Datang Telecom, a phone accessory supplier, yesterday reported a 94 percent drop in profit for the first half of the year.
The huge down-turn has been blamed on the restructuring of China's major telecom operator.
The company said it earned 894 million yuan (US$108 million) in the first six months. Its net profit reached 4.78 million yuan (US$575,900), which is 94.2 percent less compared to the same time last year.
Although the market was prepared for bad news from suppliers, Datang's significant drop still astonished investors.
The company said the bad performance was a result of decreased investment in China's major telecom operators.
China Telecom, the former top purchaser of equipment, was split into two earlier this year.

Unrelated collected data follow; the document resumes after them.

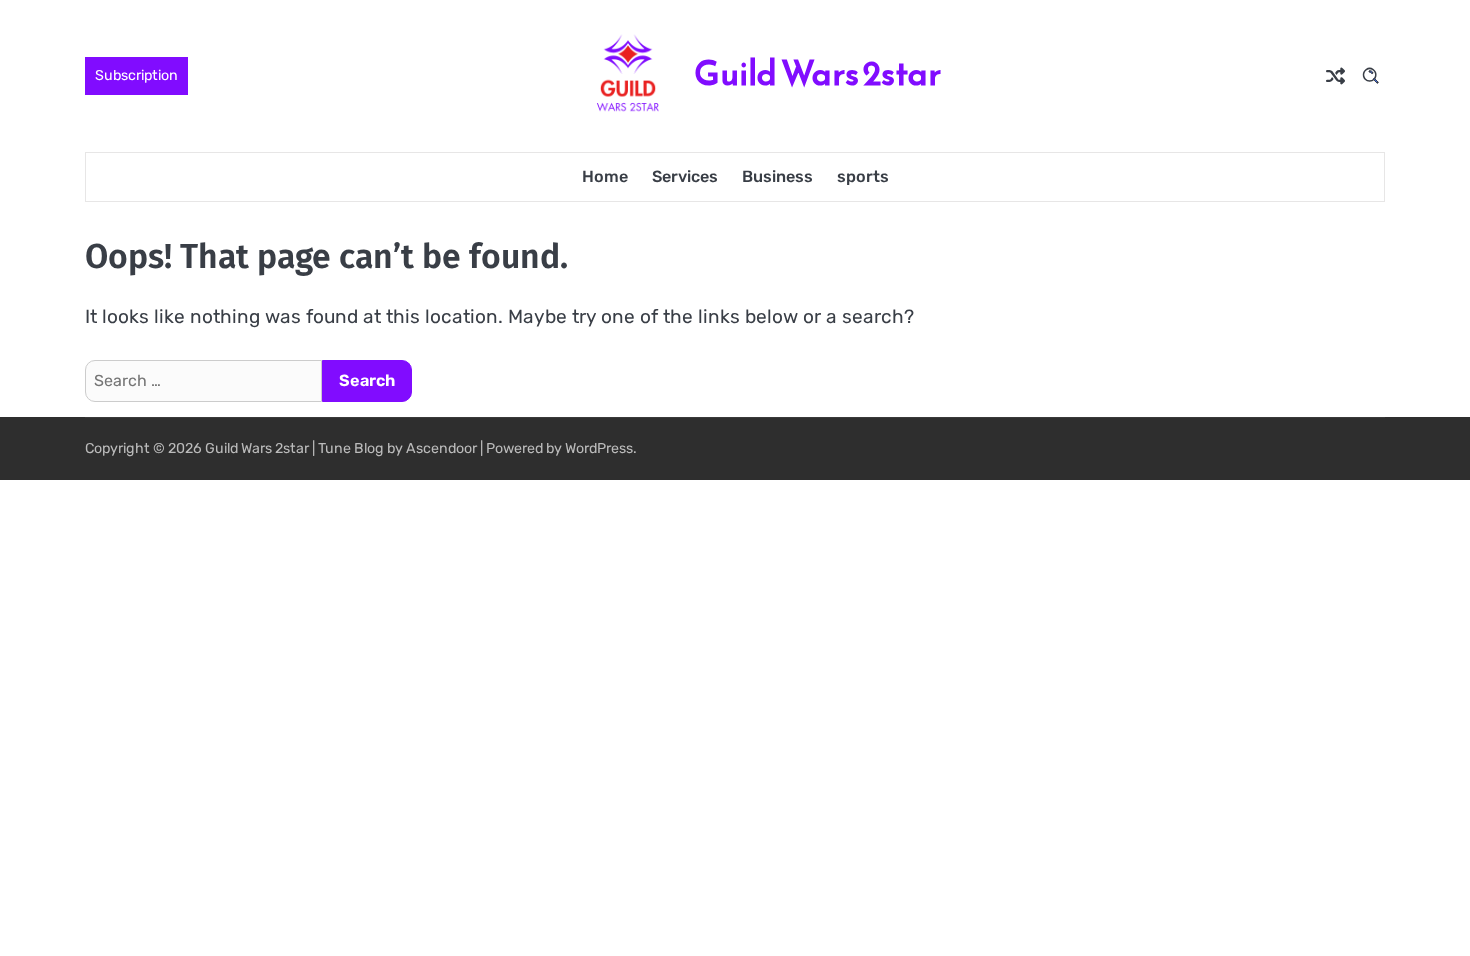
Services (685, 176)
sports (863, 176)
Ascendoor (441, 448)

Suffering because of the restructuring, China Telecom stopped buying equipment.
The process will influence the buying rate of equipment for at least one year, according to a senior manager of China Telecom.
The manager, who did not want to be named, said this year would be a tough period for telecom suppliers across the board.
Datang Telecom was not available to comment about its disappointing performance.
But the company said in a written statement that it expected a better performance for the remainder of the year as the restructuring of China Telecom finished in May.
Other domestic telecom equipment manufacturers have also been getting nervous with the domestic market. Some, including ZTE (Zhongxing Telecom) and Huawei, leaders in the industry, tried to make up for depressed domestic sales by expanding exports to other developing countries.